Stitch builds on top of Atlas by adding a range of pre-built integration points to other applications, as well as providing pre-configured authentication and security settings. All developers need to worry about is incorporating MongoDB’s RESTful interface into their applications so it can read and write to the cloud database.
“We describe Stitch as a backend as a service because it’s focused not just on the database, but on a whole set of complementary things that you need to be doing in the backend to serve your application, everything from authentication to messaging to payments,” Crichlow says. “Instead of having to write the code integrate, you just declare you want to use Twilio for messaging, Stripe for payments, and Slack for communications, etc. It just streamlines that whole effort so you spend less time doing it and more time working on the front end.”

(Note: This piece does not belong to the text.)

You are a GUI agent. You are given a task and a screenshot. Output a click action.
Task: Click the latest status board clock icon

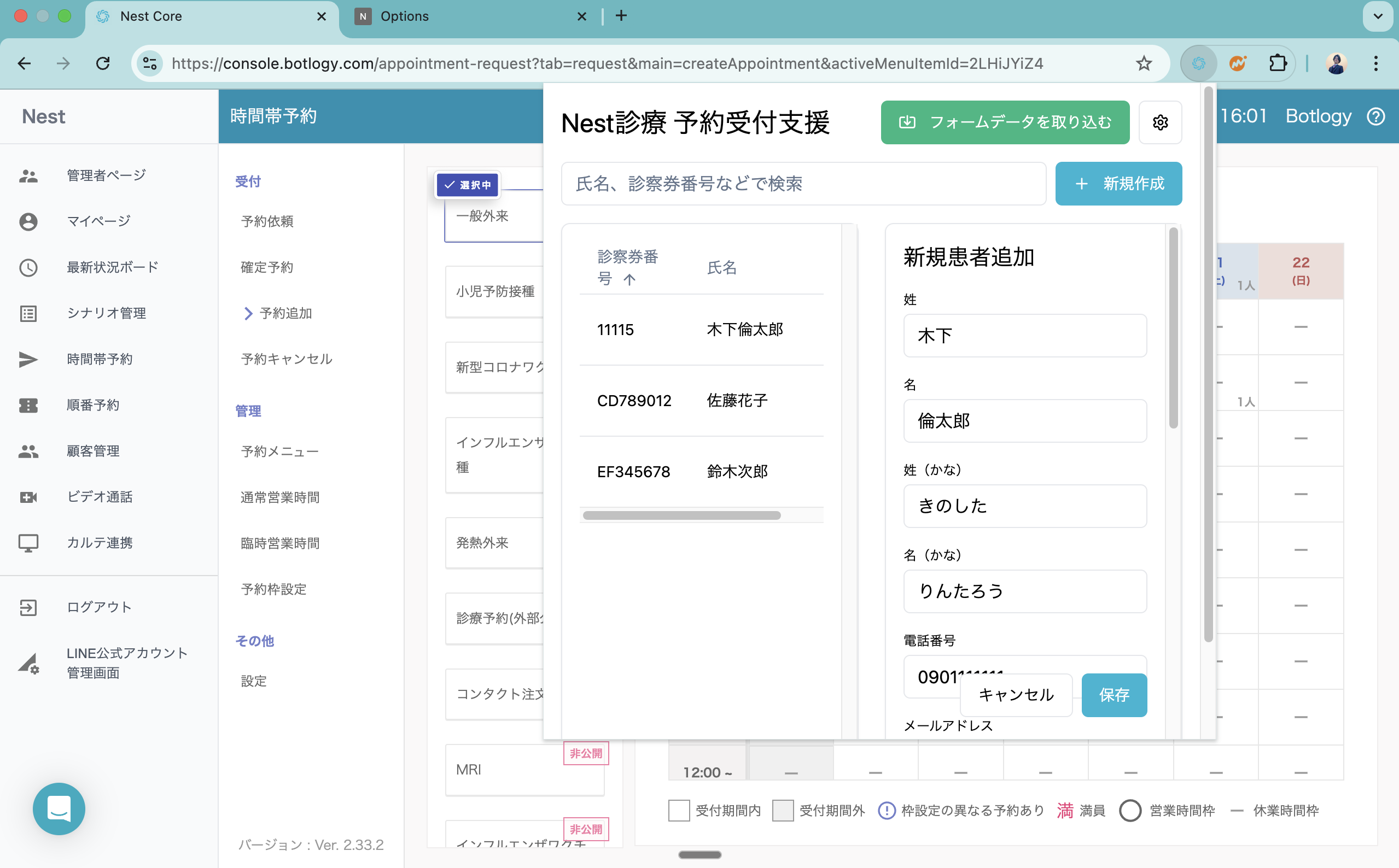tap(28, 267)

Stitch also retains full access to the MongoDB database — an important point, Crichlow notes, because Stitch’s main competitor, Google Firebase, restricts access to the underlying database. “It [Firebase] constrains what you can do through the database,” he says. “So for people who believe data is strategic asset and they want to have a lot ability to work with tit, it’s beneficial to have full access to the database.”
The public GA of Stitch runs only on AWS at this point, but the plan calls for MongoDB to support other clouds as well.